Professor Thomas Pence and Dr. Kun Gou in the Department of Mechanical Engineering at Michigan State University are working on a research project entitled "New mathematical models for the large strain swelling response of biological tissues." This is an international project sponsored by the Qatar National Research Foundation in collaboration with Carnegie Mellon University in Qatar. Professor Pence is the Principal Investigator in charge of the overall project.
Understanding how the human trachea (windpipe) can swell due to an allergic reaction is part of this research. Angioedema, the technical term for such tissue swelling, refers to the rapid excess accumulation of fluid in under-skin tissue from blood vessel leakage. When this occurs in the trachea, it can rapidly narrow the airway leading to a life threatening condition. Bringing an engineering perspective to describe this process offers the possibility of developing new methods of treatment. To analytically describe the swelling process, it is necessary to improve traditional mechanical theories of tissue behavior so as to account for an episode of rapid swelling. To do so, they present a continuum mechanics analysis in which conventional large strain hyperelastic theory is endowed with a swelling dependent natural configuration in order to reflect the altered tissue volume when angioedema is triggered by an allergic attack.

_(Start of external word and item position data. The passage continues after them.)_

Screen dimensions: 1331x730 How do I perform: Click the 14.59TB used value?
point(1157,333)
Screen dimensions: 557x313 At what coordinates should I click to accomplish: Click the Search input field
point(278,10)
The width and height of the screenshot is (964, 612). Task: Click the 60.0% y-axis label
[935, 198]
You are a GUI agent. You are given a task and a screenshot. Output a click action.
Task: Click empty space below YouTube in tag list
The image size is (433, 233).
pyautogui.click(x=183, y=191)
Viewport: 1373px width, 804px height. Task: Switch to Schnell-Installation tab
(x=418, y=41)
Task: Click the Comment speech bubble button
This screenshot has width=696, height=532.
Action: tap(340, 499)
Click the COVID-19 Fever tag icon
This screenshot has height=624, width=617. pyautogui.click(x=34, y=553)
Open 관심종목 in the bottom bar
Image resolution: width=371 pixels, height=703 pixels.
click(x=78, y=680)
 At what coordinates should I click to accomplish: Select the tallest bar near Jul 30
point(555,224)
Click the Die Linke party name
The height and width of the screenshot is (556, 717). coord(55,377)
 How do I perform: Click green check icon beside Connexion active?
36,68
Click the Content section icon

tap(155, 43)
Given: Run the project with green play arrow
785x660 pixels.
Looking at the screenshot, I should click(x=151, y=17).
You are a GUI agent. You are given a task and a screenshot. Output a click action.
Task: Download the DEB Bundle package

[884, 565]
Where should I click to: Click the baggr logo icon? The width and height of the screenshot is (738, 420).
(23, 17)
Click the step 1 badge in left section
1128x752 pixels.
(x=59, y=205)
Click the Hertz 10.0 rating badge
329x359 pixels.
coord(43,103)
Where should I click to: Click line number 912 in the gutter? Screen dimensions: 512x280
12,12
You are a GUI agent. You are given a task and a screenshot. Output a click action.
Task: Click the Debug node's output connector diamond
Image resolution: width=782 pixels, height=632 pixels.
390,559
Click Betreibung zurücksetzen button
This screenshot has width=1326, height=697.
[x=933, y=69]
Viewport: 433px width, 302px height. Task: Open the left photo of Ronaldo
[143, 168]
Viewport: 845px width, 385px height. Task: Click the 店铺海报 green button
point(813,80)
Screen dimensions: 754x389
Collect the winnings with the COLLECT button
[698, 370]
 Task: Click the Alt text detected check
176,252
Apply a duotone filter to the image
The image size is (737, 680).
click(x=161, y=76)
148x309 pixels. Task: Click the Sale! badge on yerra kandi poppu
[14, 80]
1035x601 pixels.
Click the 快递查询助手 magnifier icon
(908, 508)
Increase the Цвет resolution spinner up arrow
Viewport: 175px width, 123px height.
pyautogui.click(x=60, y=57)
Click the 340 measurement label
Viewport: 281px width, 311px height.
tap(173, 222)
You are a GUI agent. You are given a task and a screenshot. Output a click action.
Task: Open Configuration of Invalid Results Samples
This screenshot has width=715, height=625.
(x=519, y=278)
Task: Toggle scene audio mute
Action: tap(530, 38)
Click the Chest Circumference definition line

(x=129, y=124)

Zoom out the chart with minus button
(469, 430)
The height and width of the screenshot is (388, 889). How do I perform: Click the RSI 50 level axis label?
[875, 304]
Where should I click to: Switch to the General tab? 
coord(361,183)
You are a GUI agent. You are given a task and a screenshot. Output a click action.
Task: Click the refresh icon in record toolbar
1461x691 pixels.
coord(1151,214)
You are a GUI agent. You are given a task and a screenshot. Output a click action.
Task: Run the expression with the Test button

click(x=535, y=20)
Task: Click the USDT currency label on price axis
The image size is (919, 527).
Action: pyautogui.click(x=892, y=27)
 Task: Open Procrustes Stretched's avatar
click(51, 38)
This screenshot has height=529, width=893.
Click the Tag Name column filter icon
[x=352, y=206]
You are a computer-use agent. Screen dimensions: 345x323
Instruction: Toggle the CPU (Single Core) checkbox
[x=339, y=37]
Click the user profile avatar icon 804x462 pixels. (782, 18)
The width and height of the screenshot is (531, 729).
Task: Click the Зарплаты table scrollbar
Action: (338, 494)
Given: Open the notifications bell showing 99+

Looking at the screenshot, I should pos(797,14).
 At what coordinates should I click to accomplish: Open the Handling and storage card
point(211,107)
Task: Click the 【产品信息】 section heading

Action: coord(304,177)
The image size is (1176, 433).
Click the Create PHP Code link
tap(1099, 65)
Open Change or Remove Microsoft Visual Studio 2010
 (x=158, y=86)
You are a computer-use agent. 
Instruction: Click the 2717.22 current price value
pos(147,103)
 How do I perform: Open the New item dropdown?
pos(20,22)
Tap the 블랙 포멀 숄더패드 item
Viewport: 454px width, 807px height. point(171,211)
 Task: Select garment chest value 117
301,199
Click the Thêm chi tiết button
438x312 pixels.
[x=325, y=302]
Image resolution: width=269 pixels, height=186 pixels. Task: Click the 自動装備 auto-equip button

The trachea can be visualized as a two layered tube. The inner layer, which is thin, is the soft mucous tissue that lines the airway. The relatively thicker outer layer is mostly cartilage and this provides the main structural support for the windpipe. The swelling is largely confined to the inner layer and this idealization is part of the model analysis. The inner layer also has directional anisotropy associated with a longitudinally aligned fibrous microstructure. The interaction among swelling, anisotropy and large deformation determines the overall airway constriction.
The computation of the modeling is based on an finite element formulation. This effectively breaks up the trachea into a collection of small structures– the finite element mesh. Due to the thin but very long geometry of trachea, extremely fine tetrahedral meshes are needed to obtain an accurate result. Standard computers bog down or even crash when faced with such a computational task. "Thanks to the powerful computational resources in HPCC at MSU, we can parallelize our code and run it in various nodes and cores simultaneously," Gou and Pence commented, "The storage of large amounts of data can also be resolved. This vastly shortens the running time and provides us more flexibility to analyze the result."